The second statement is false as I shall demonstrate now. Consider the problem of computing the function $f : \mathbb{R} \times \mathbb{R} \rightarrow \mathbb{R}$ given by $$f(x,y) = x - y.$$
I will assume that we are using floating point numbers that respect the IEEE standard. I will assume that $x-y$ is in the representable range. Then there exists a $\delta$ such that the computed value $\hat{z}$ of the real number $z = x - y$ satisfies $$\hat{z} = (x-y)(1+\delta)$$ and $|\delta| \leq u$ where $u$ is the unit roundoff. We observe that $$\hat{z} = f(\bar{x}, \bar{y}),$$ where
$$ \bar{x} = x(1+\delta), \quad \bar{y} = y(1+\delta).$$
This shows that the computed value of $z$ is the exact value of $f$ evaluated at a point $(\bar{x},\bar{y})$ which satisfies $$|x-\bar{x}| \leq u |x|, \quad |y-\bar{y}| \leq u |y|.$$
This shows that the naive algorithm for computing $z$ is componentwise relative backwards stable. This the highest and most demanding form of stability.
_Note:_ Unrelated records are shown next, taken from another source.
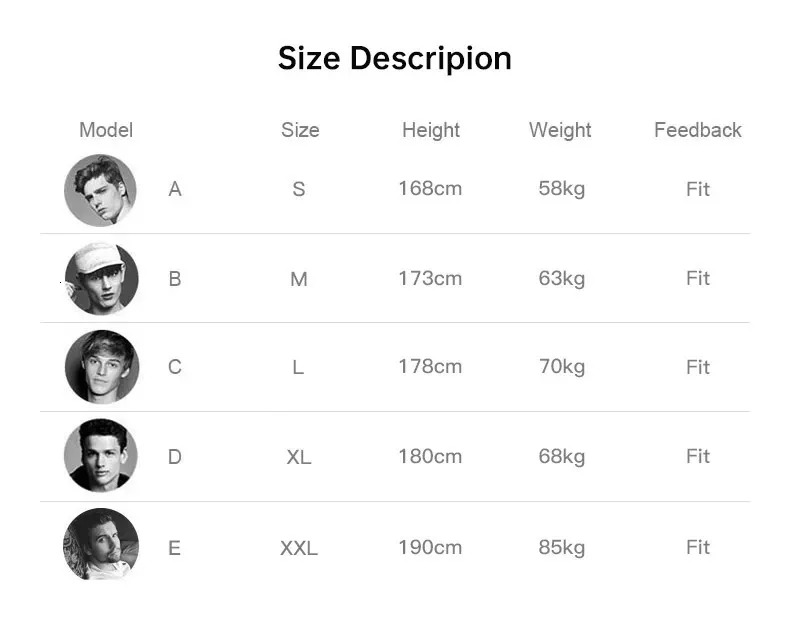Screen dimensions: 790x636
Task: Click the Height column header
Action: point(431,130)
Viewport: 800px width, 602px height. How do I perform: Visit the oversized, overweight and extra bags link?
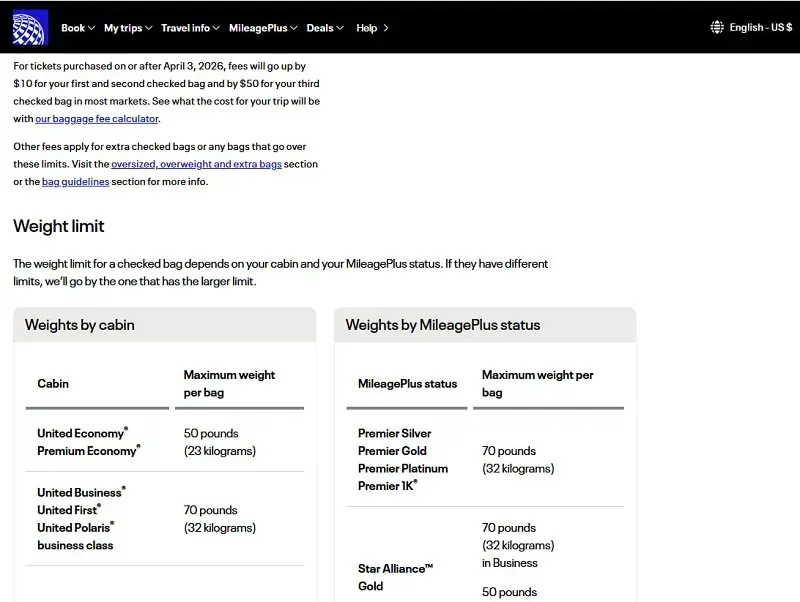click(x=196, y=164)
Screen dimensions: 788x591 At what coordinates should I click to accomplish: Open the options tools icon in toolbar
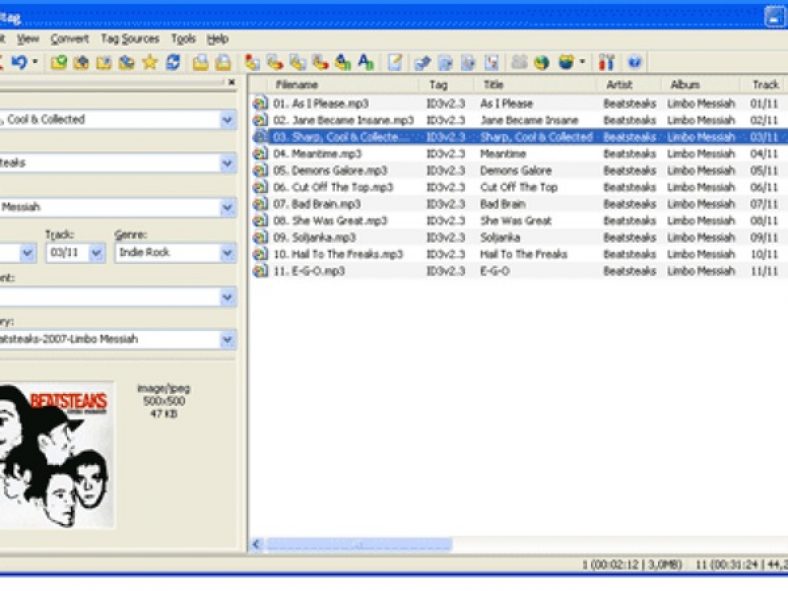point(606,62)
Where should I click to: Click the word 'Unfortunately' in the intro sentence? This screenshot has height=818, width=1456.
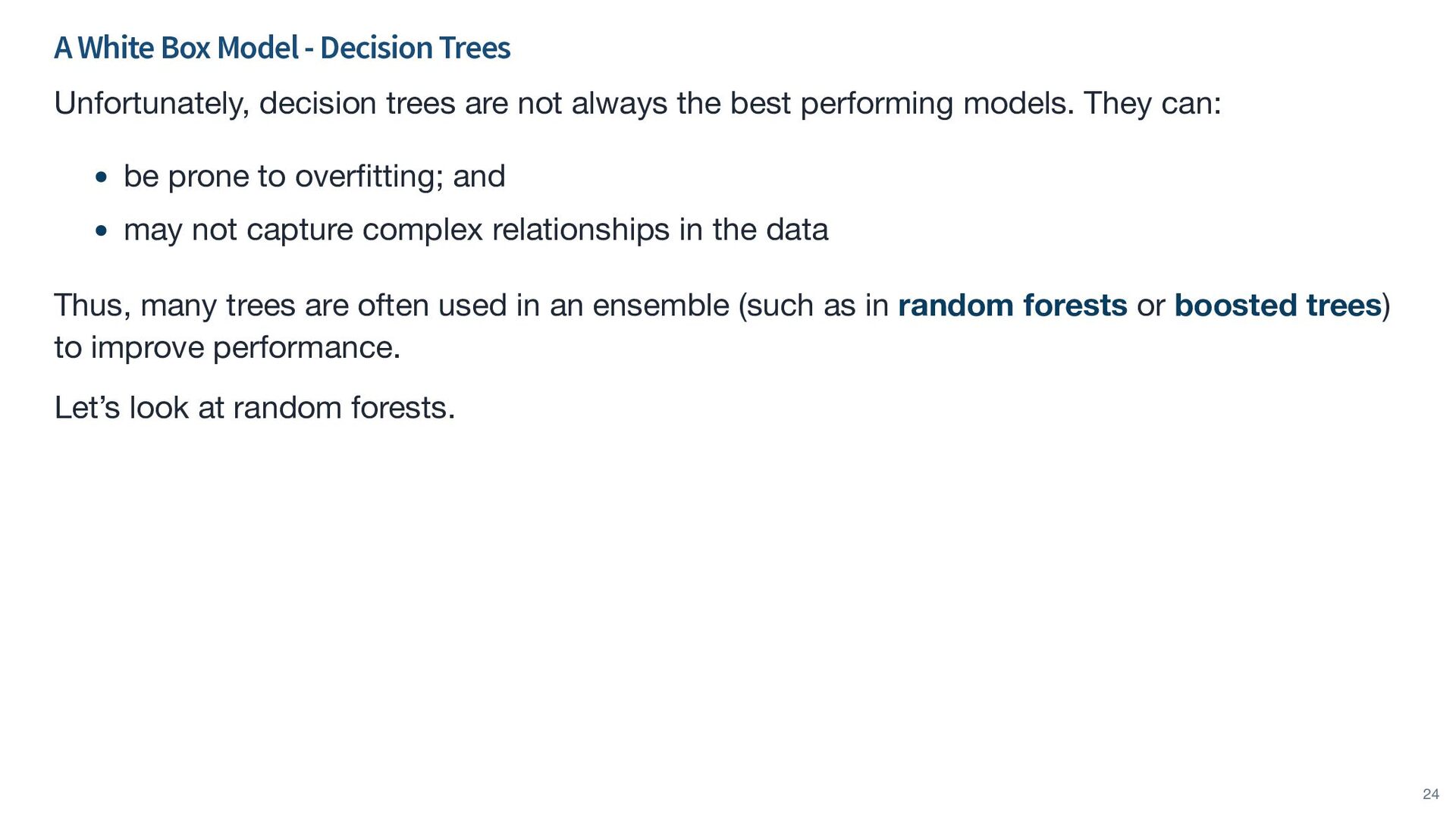pos(150,104)
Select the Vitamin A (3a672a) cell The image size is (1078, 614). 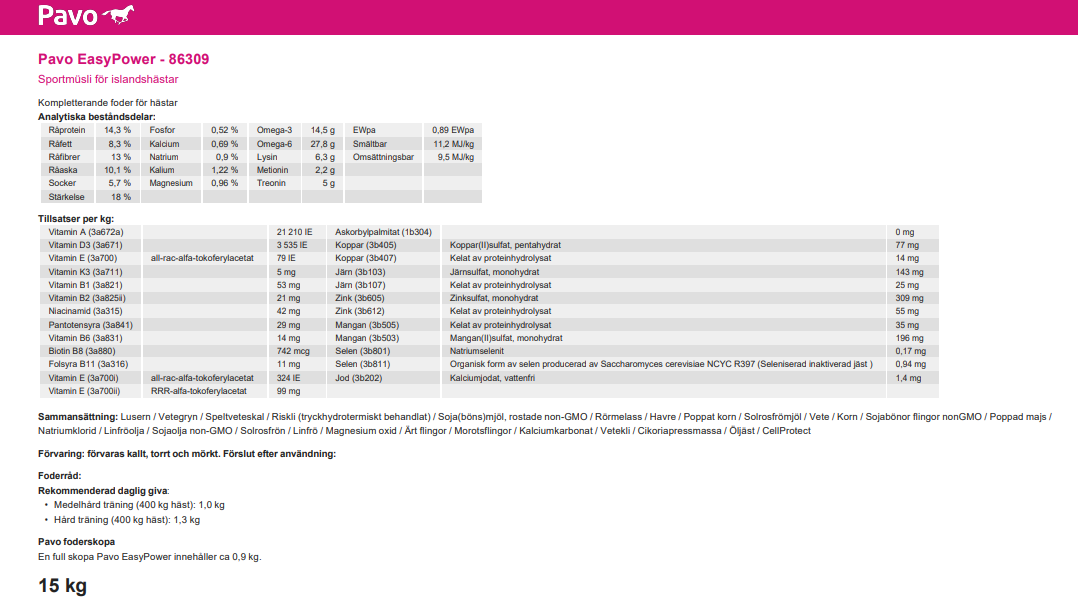(x=86, y=232)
I shall now show that problem of computing $z$ is ill-conditioned in the relative sense when $x \approx y$ and well-conditioned in the relative sense when $x$ and $y$ are not close. Specifically, suppose that we desire to compute $z=x-y$, but we only have good approximations $$\hat{x} = x(1+\alpha), \quad \hat{y} = y(1+\beta)$$ of $x$ and $y$, then we cannot hope to do better than compute $\hat{x} - \hat{y}$. The relative error between the number we want and the best approximation that we can hope to compute satisfies
$$\left|\frac{(x-y) - (\hat{x} - \hat{y})}{(x-y)} \right| \leq \max\{|\alpha|,|\beta|\}\frac{|x| + |y|}{|x-y|}$$
Small values of $|\alpha|$ and $|\beta|$ reflect the fact that $\hat{x}$ and $\hat{y}$ are good approximations of $x$ and $y$, but the right-hand side will be large when $x \approx y$. In this case we have no guarantee that the relative error will be small, and in general it will be large. On the other hand if $|x| \ge 2|y|$ or $|y| \ge 2|x|$, then the triangle inequalities implies that $$ \frac{|x| + |y|}{|x-y|} \leq 3$$ and we have a guarantee that the relative error will be at most 3 times the largest relative error associated with either $x$ or $y$.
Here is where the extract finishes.